[Opening Text section]
For small variations in the round-trip delay, chronyd uses a
weighting scheme when processing the measurements. However,
beyond a certain level of delay the measurements are likely to
be so corrupted as to be useless. (This is particularly so on
wireless networks and other slow links, where a long delay
probably indicates a highly asymmetric delay caused by the
response waiting behind a lot of packets related to a download
of some sort).
If the user knows that round trip delays above a certain level
should cause the measurement to be ignored, this level can be
defined with the maxdelay option. For example, maxdelay 0.3
would indicate that measurements with a round-trip delay
greater than 0.3 seconds should be ignored. The default value
is 3 seconds and the maximum value is 1000 seconds.
maxdelayratio ratio
This option is similar to the maxdelay option above. chronyd
keeps a record of the minimum round-trip delay amongst the
previous measurements that it has buffered. If a measurement
has a round-trip delay that is greater than the specified ratio
times the minimum delay, it will be rejected. By default, this
test is disabled.
maxdelaydevratio ratio
If a measurement has a ratio of the increase in the round-trip
delay from the minimum delay amongst the previous measurements
to the standard deviation of the previous measurements that is
greater than the specified ratio, it will be rejected. The
default is 10.0.
maxdelayquant p
This option disables the maxdelaydevratio test and specifies
the maximum acceptable delay as a quantile of the round-trip
delay instead of a function of the minimum delay amongst the
buffered measurements. If a measurement has a round-trip delay
that is greater than a long-term estimate of the p-quantile, it
will be rejected.
The specified p value should be between 0.05 and 0.95. For
example, maxdelayquant 0.2 would indicate that only
measurements with the lowest 20 percent of round-trip delays
should be accepted. Note that it can take many measurements for
the estimated quantile to reach the expected value. This option
is intended for synchronisation in mostly static local networks
with very short polling intervals and possibly combined with
the filter option. By default, this test is disabled in favour
of the maxdelaydevratio test.
mindelay delay
This option specifies a fixed minimum round-trip delay to be
used instead of the minimum amongst the previous measurements.
This can be useful in networks with static configuration to
improve the stability of corrections for asymmetric jitter,
weighting of the measurements, and the maxdelayratio and
maxdelaydevratio tests. The value should be set accurately in
order to have a positive effect on the synchronisation.
asymmetry ratio
This option specifies the asymmetry of the network jitter on
the path to the source, which is used to correct the measured
offset according to the delay. The asymmetry can be between
-0.5 and +0.5. A negative value means the delay of packets sent
to the source is more variable than the delay of packets sent
from the source back. By default, chronyd estimates the
asymmetry automatically.
offset offset
This option specifies a correction (in seconds) which will be
applied to offsets measured with this source. It's particularly
useful to compensate for a known asymmetry in network delay or
timestamping errors. For example, if packets sent to the source
were on average delayed by 100 microseconds more than packets
sent from the source back, the correction would be -0.00005
(-50 microseconds). The default is 0.0.
minsamples samples
Set the minimum number of samples kept for this source. This
overrides the minsamples directive.
maxsamples samples
Set the maximum number of samples kept for this source. This
overrides the maxsamples directive.
[Closing Text section]
*Activities*
(a) In the chronyd options text, what range should the p value for maxdelayquant fall within?
(b) Quote the chronyd options text between "maxdelayratio ratio" and "default is 10.0.", inclusive.
The entries have no connection to the chronyd options text.
[Opening Material shown section]
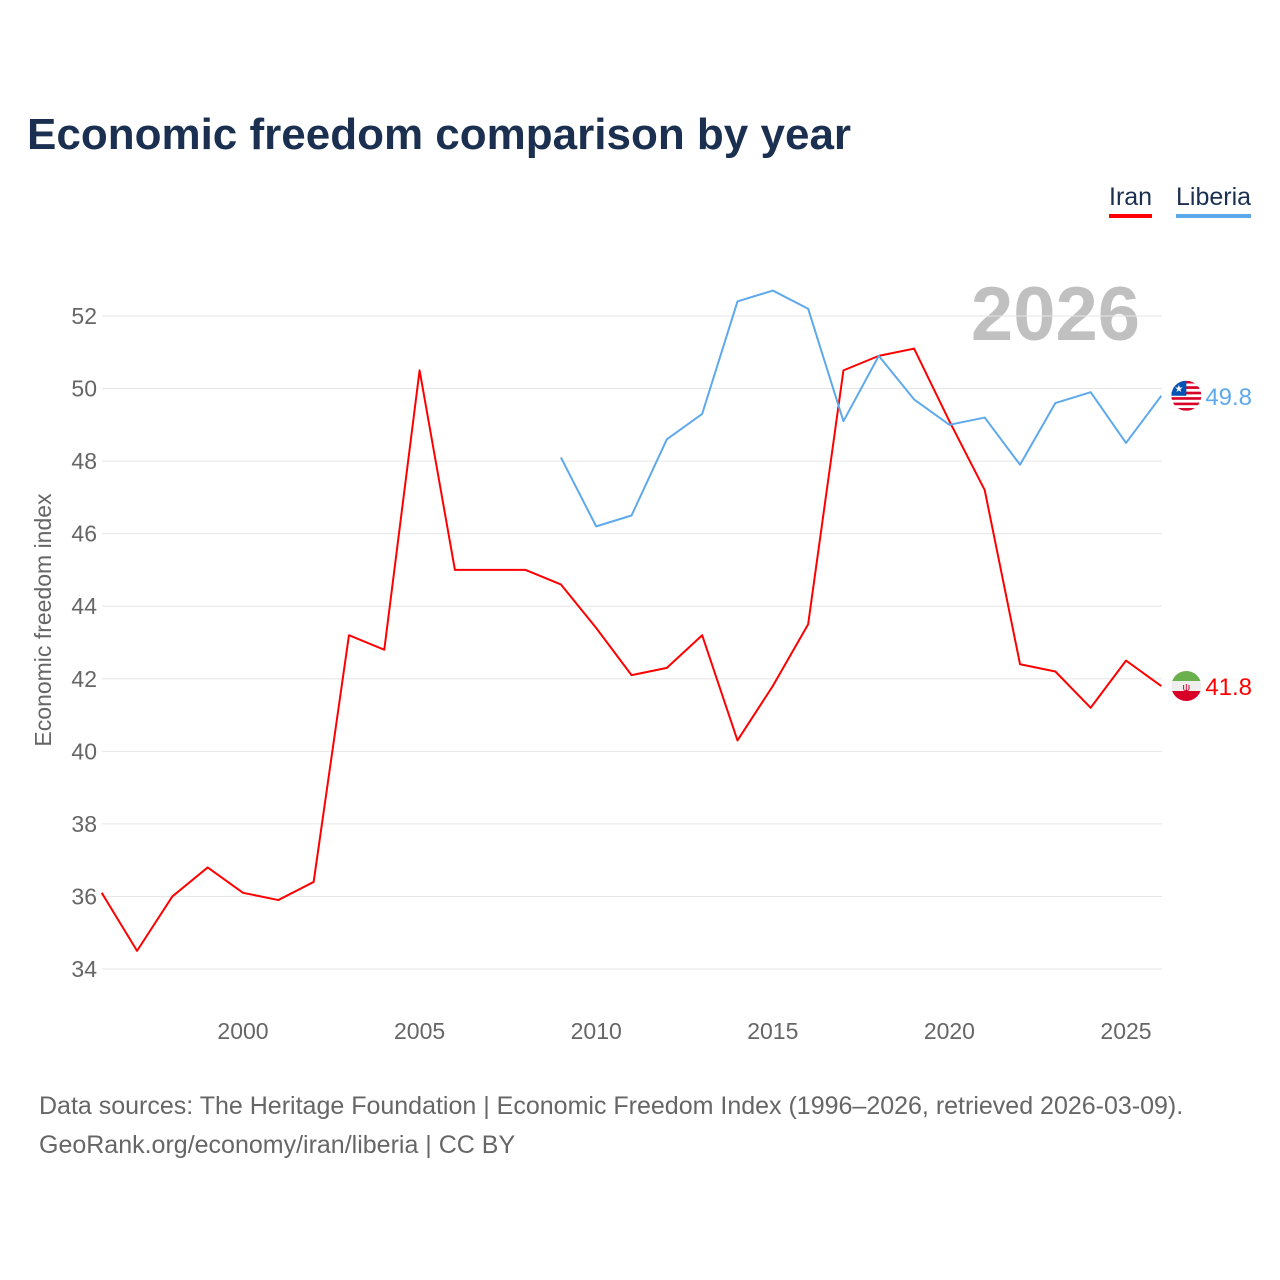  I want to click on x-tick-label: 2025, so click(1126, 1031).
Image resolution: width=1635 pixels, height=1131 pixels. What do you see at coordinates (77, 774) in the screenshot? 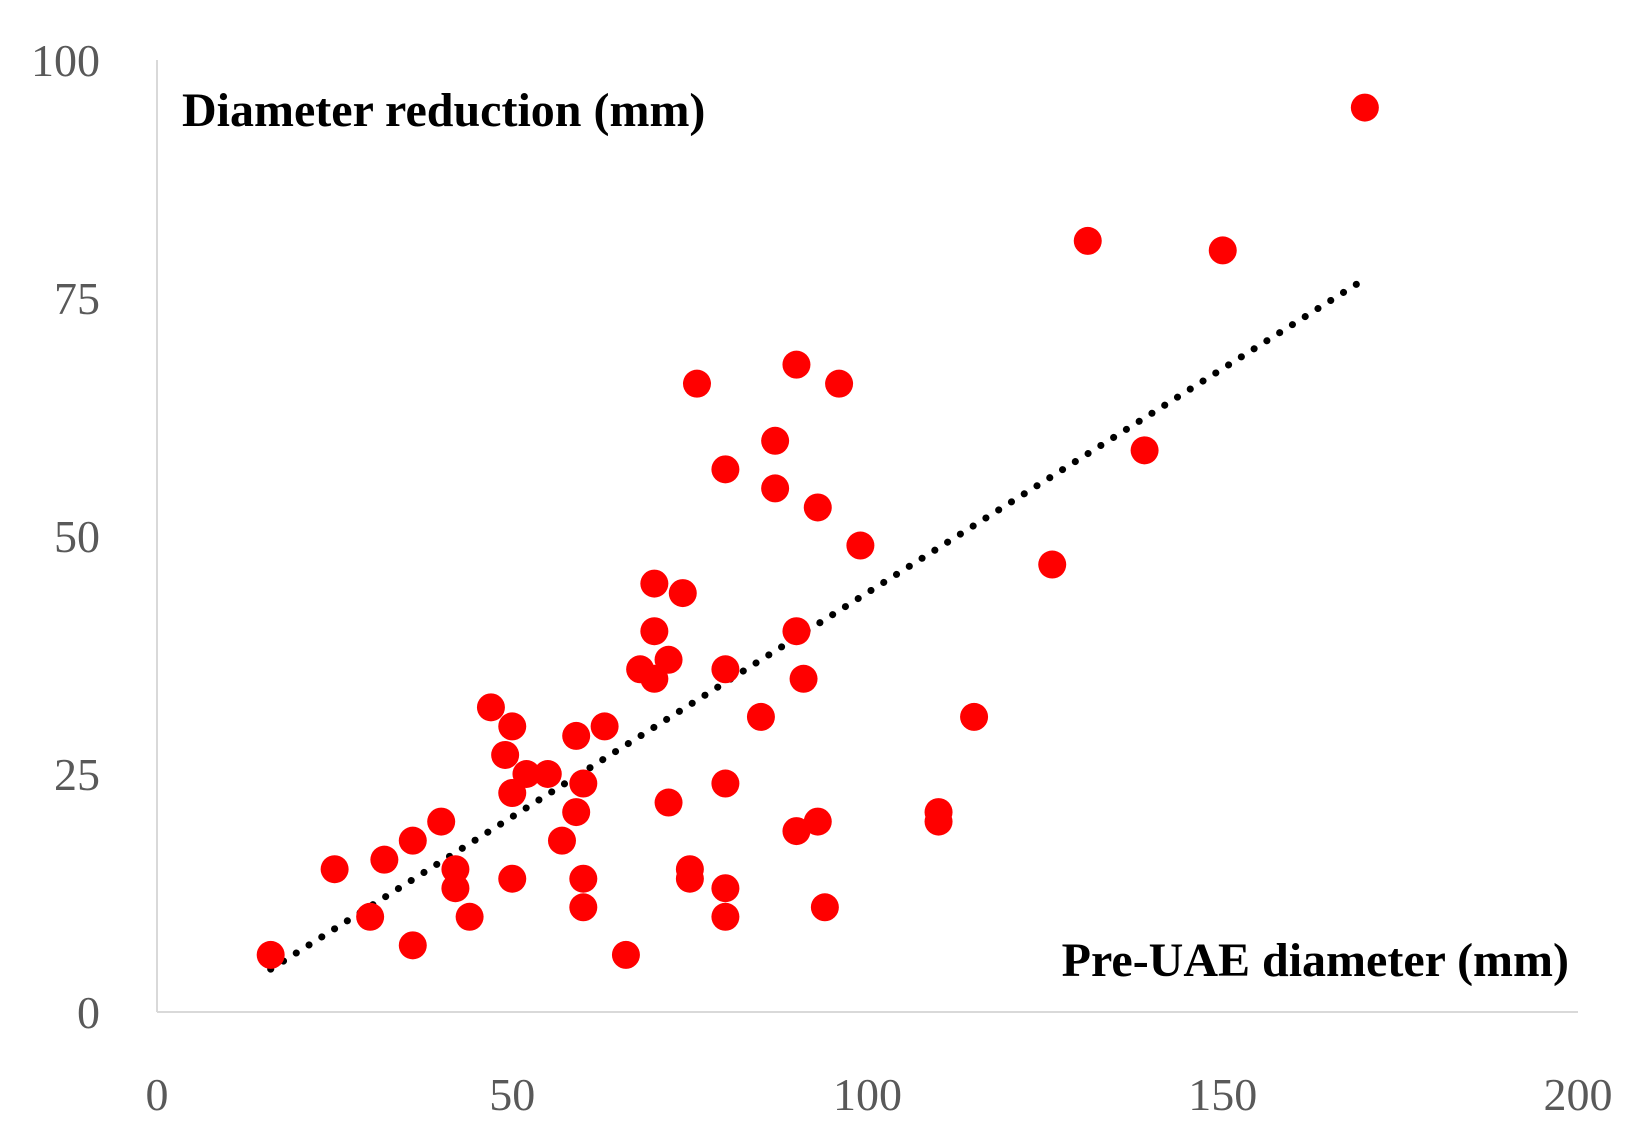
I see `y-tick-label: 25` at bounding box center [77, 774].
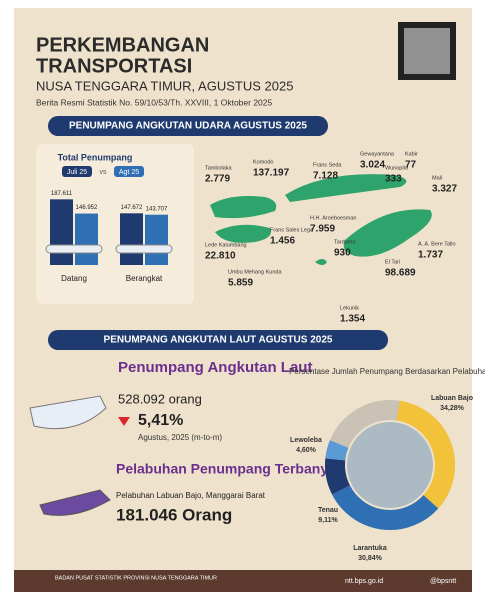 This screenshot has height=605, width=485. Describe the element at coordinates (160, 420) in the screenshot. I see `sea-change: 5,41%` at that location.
[Closing Material shown section]
[Opening Material shown section]
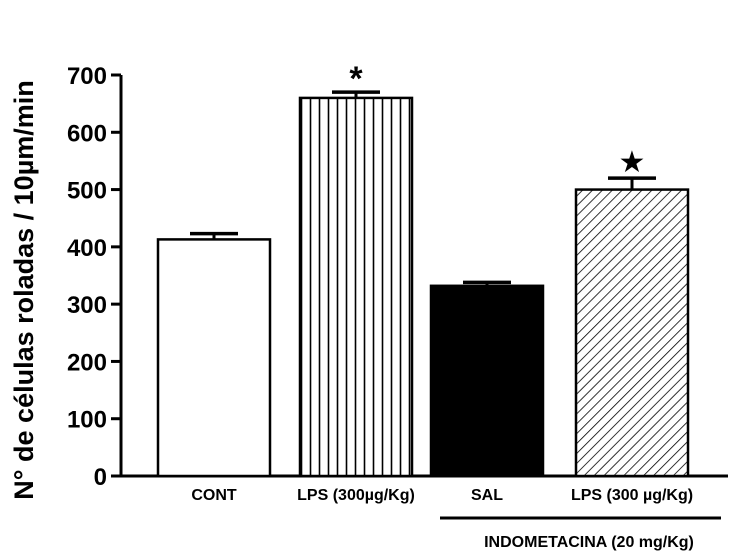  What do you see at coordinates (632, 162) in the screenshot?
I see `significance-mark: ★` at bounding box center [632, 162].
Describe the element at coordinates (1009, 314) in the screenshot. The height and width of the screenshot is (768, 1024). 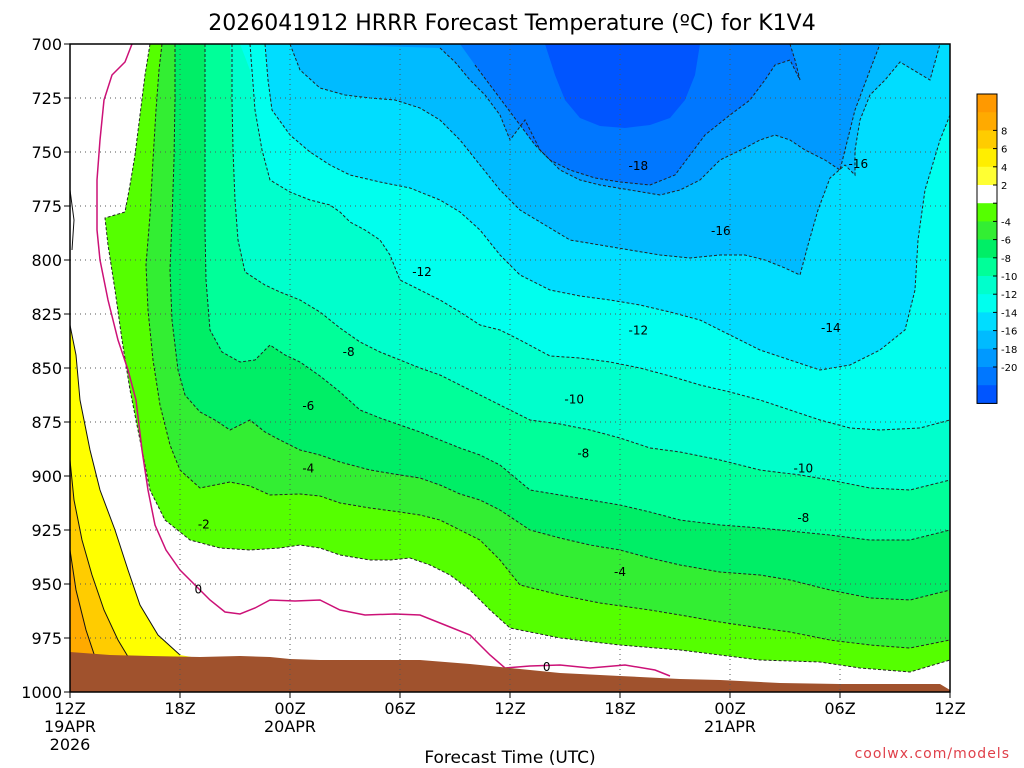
[Closing Material shown section]
*Solution set*
(a) Between 0.05 and 0.95.

(b)
maxdelayratio ratio
This option is similar to the maxdelay option above. chronyd
keeps a record of the minimum round-trip delay amongst the
previous measurements that it has buffered. If a measurement
has a round-trip delay that is greater than the specified ratio
times the minimum delay, it will be rejected. By default, this
test is disabled.
maxdelaydevratio ratio
If a measurement has a ratio of the increase in the round-trip
delay from the minimum delay amongst the previous measurements
to the standard deviation of the previous measurements that is
greater than the specified ratio, it will be rejected. The
default is 10.0.